Code of Personal Status (Tunisia) - Modernist Will or Political Necessity

Modernist Will or Political Necessity

In Tunisia, the pursuit of political feminism is so very necessary as it constitutes a main argument in the country's favourable image in the West. Indeed although economic growth was not negligible, it did not match other North African countries like Morocco. The suppression of free expression and of political opposition tarnishes the country's reputation abroad. The feminine condition is an area in which Tunisia under Bourguiba, as under Ben Ali, can claim its distinctiveness. Collette Juilliard-Beaudan thinks that Tunisian women "cease to choose a democratic form, (they) prefer secularism." And this kind of propaganda succeeds in the West because the country under Bourguiba's administration profited from a solid reputation as a civil and secular republic in a region more often composed of military dictatorships and religiously dependent monarchies, although the Code itself was promulgated in an authoritarian manner, as it wasn't the object of public debate or of consideration in a constituent assembly.

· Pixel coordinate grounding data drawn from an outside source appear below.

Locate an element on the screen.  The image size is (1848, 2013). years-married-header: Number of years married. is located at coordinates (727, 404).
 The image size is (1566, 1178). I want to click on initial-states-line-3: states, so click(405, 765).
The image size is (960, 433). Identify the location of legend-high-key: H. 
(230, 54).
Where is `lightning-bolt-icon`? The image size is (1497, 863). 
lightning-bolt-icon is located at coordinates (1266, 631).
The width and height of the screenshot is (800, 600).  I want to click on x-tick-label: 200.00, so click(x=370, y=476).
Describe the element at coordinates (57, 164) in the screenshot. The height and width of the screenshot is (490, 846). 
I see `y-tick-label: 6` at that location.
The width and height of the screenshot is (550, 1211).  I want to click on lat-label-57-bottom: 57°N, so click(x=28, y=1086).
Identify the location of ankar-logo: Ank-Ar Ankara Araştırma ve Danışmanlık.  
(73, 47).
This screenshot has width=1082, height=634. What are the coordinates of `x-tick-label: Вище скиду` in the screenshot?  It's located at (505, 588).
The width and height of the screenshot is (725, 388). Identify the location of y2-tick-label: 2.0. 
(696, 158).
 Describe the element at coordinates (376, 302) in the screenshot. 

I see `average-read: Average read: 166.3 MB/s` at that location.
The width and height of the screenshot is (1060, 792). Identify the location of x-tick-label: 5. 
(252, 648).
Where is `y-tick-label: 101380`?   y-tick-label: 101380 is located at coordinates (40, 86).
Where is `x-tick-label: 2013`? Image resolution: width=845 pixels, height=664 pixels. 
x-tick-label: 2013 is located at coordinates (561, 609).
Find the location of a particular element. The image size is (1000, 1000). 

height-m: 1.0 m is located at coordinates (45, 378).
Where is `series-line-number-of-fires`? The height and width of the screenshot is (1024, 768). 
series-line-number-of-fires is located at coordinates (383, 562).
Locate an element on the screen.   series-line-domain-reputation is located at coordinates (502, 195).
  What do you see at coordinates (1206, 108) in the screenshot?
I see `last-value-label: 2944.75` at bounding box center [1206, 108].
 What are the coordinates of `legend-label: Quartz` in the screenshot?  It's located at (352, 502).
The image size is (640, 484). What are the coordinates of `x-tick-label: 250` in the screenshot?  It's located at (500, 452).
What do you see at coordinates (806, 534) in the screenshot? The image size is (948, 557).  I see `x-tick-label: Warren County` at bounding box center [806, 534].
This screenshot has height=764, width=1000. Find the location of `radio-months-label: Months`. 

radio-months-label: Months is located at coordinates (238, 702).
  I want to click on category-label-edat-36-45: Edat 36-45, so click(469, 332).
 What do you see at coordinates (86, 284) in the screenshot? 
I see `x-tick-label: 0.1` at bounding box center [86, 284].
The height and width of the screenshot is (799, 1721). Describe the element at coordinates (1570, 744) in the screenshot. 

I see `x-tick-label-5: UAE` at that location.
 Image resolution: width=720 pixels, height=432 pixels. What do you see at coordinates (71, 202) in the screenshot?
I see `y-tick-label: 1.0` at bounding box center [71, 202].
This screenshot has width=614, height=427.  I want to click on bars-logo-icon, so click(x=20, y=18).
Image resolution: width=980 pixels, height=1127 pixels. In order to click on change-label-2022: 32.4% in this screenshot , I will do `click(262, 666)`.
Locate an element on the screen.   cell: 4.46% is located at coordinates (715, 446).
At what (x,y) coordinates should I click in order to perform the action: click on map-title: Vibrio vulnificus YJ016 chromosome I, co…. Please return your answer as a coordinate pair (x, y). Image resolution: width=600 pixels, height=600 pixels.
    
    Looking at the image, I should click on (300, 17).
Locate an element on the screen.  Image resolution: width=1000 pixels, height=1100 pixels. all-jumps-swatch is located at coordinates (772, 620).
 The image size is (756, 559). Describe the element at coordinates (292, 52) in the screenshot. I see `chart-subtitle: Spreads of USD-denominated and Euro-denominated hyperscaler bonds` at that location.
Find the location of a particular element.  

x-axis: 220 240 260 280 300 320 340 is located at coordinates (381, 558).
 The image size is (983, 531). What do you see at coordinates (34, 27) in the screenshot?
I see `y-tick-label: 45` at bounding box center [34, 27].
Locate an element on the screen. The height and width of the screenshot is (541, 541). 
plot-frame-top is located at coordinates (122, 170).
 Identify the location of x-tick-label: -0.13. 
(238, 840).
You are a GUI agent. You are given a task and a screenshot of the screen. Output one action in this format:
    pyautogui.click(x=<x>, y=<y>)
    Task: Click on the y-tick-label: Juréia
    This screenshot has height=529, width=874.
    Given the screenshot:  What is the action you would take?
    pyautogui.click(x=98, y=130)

On February 9, 1994, "Tunisian Women's Day" was organized by the French senate under the title "Tunisia, an Assumed Modernity." Soon after a debate held in June 1997 at the European Parliament on the situation of the rights of Tunisian women, some Tunisian women were sent to Strasbourg to give Europe another view of their country. There followed then a series of favourable articles in the French press on the situation of women in Tunisia. In October, 1997, during Ben Ali's official visit to France, defenders of the Tunisian regime produced the status of women in dismissing criticism from organizations promoting human rights.

"Is the Tunisian regime feminist from political necessity and pleaded seemingly hollowly to mask its democratic deficit, or from modernist conviction?"